Whenever one of these words is encountered in a project, the AI will pronounce the word using the specified replacement. When checking for a replacement word in a pronunciation dictionary, the dictionary is checked from start to end and only the first replacement is used.
You can add a pronunciation dictionary to your project from the General tab in Project settings.
For more information on pronunciation dictionaries, please see our prompting best practices guide.
Export settings
Export settings
Within the Export tab under Project settings you can add additional metadata such as Title, Author, ISBN and a Description to your project. This information will automatically be added to the downloaded audio files. You can also access previous versions of your project, and enable volume normalization.
Exporting
When you’re happy with your chapter or project, you will need to use the Export button to generate a new version that you can download. If you’ve already generated audio for every paragraph in either your chapter or project, you won’t be charged any additional credits to export. If there are any paragraphs that do need converting as part of the export process, you will see a notification of how many credits it will cost to export.
Export options
Export options
If your project only has one chapter, you will just see the option to export as either MP3 or WAV.
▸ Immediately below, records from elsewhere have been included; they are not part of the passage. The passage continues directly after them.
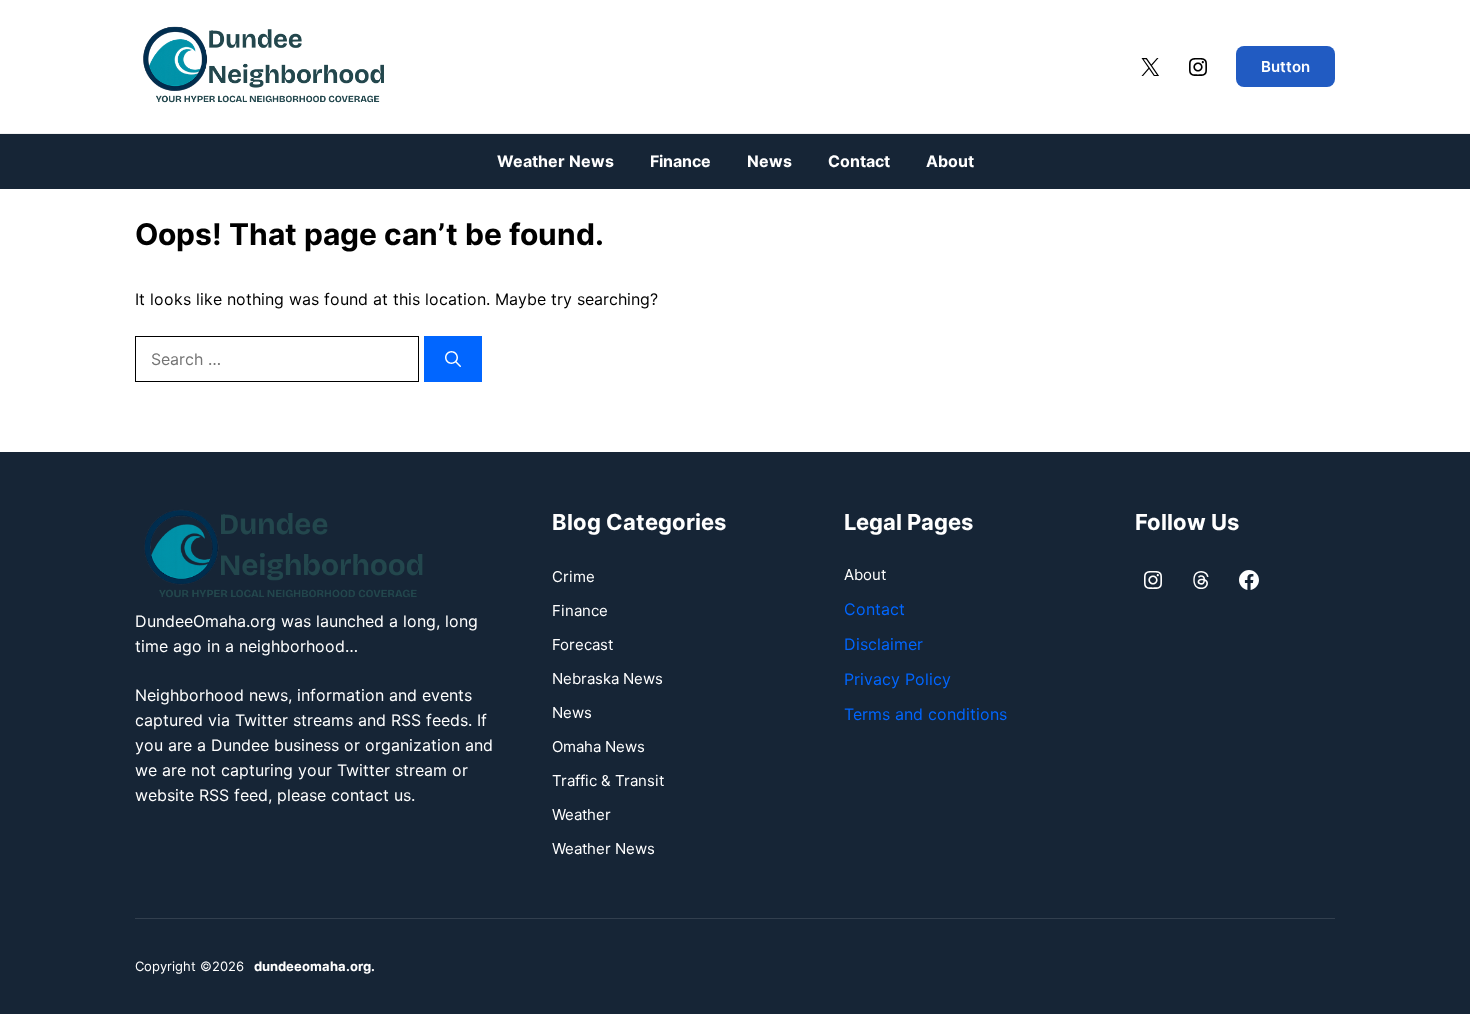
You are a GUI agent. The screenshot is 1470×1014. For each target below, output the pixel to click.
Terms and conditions (925, 714)
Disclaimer (883, 644)
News (769, 161)
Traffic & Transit (608, 780)
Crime (573, 576)
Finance (680, 161)
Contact (859, 161)
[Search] (453, 359)
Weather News (555, 161)
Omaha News (598, 746)
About (950, 161)
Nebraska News (607, 678)
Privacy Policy (897, 679)
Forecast (582, 644)
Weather (581, 814)
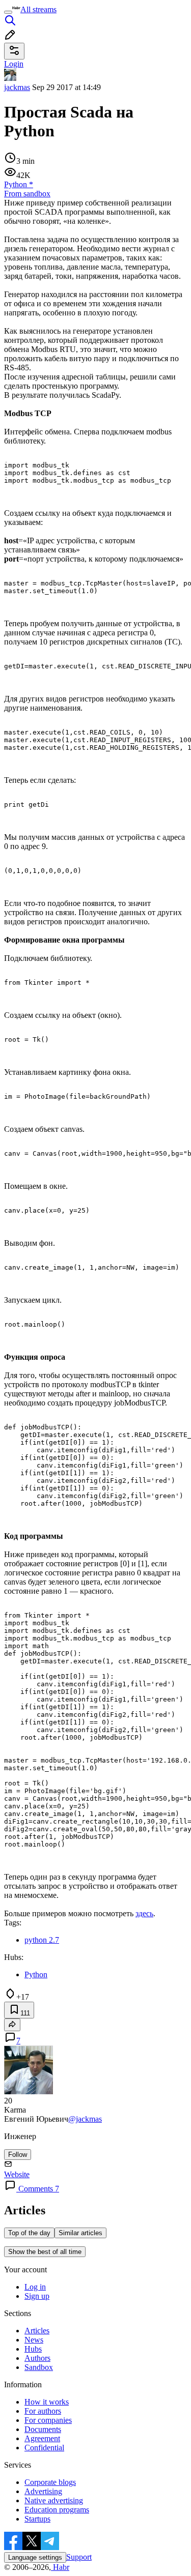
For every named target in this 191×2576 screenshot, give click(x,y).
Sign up (36, 2296)
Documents (42, 2429)
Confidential (44, 2447)
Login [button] (13, 64)
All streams (38, 9)
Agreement (42, 2438)
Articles (36, 2330)
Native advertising (53, 2500)
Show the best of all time (44, 2252)
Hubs (33, 2349)
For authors (42, 2411)
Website (17, 2174)
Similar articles (80, 2233)
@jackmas (85, 2119)
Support (79, 2557)
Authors (37, 2358)
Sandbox (38, 2367)
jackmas (17, 87)
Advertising (43, 2491)
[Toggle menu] (8, 12)
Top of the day (29, 2233)
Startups (37, 2518)
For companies (48, 2420)
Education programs (56, 2509)
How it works (46, 2401)
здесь (144, 1913)
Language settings (35, 2557)
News (33, 2339)
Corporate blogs (50, 2482)
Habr (60, 2567)
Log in (35, 2286)
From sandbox (27, 193)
If your project has multiple chapters, you will have the option to export each chapter individually, or export the full project. If you’re exporting the full project, you can either export as a single file, or as a ZIP file containing individual files for each chapter. You can also choose whether to download as MP3 or WAV.
Quality setting
Quality setting
The quality of the export depends on your subscription plan. For newly created projects, the quality will be:
- Free, Starter and Creator: 128 kbps MP3, or WAV converted from 128 kbps source.
- Pro, Scale, Business and Enterprise plans: 16-bit, 44.1 kHz WAV, or 192 kbps MP3 (Ultra Lossless).
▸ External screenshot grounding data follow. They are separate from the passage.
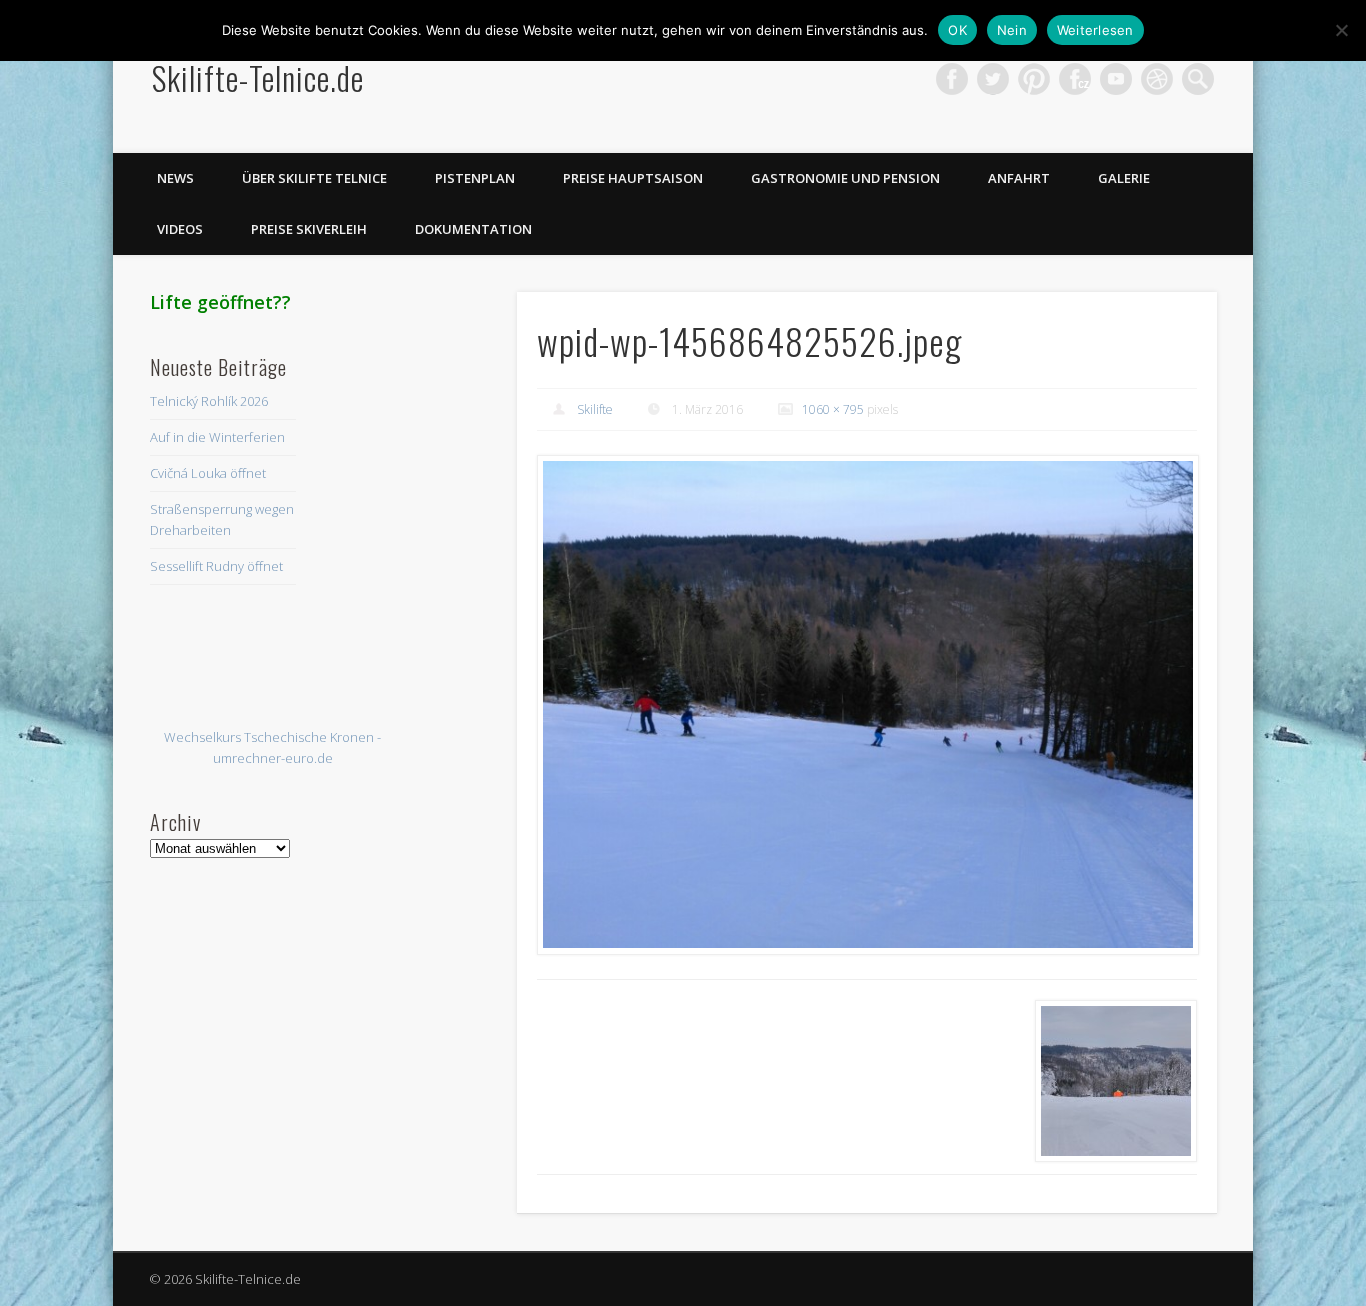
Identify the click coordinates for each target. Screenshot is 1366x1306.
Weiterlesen (1095, 30)
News (175, 178)
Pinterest (1034, 79)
If you have an older project, you may have set the quality setting when you created the project, and this can’t be changed. You can check the quality setting for your project in the Export menu by hovering over Format
Downloading
Downloading
Once your export is ready, it will be automatically downloaded.
You can access and download all previous exports, of both chapters and projects, by clicking the Project options button and selecting Exports.
FAQ
Free regenerations
In Studio, provided you don’t change the text or voice, you can regenerate a selected paragraph or section of text twice for free.
If free regenerations are available for the selected paragraph or text, you will see Regenerate. If you hover over the Regenerate button, the number of free regenerations remaining will be displayed.
Once your free regenerations have been used, the button will display Generate, and you will be charged for subsequent generations.
Auto-regeneration for bulk conversions
When using Export to generate audio for a full chapter or project, auto-regeneration automatically checks the output for volume issues, voice similarity, and mispronunciations. If any issues are detected, the tool will automatically regenerate the audio up to twice, at no extra cost.
This feature may increase the processing time but helps ensure higher quality output for your bulk conversions.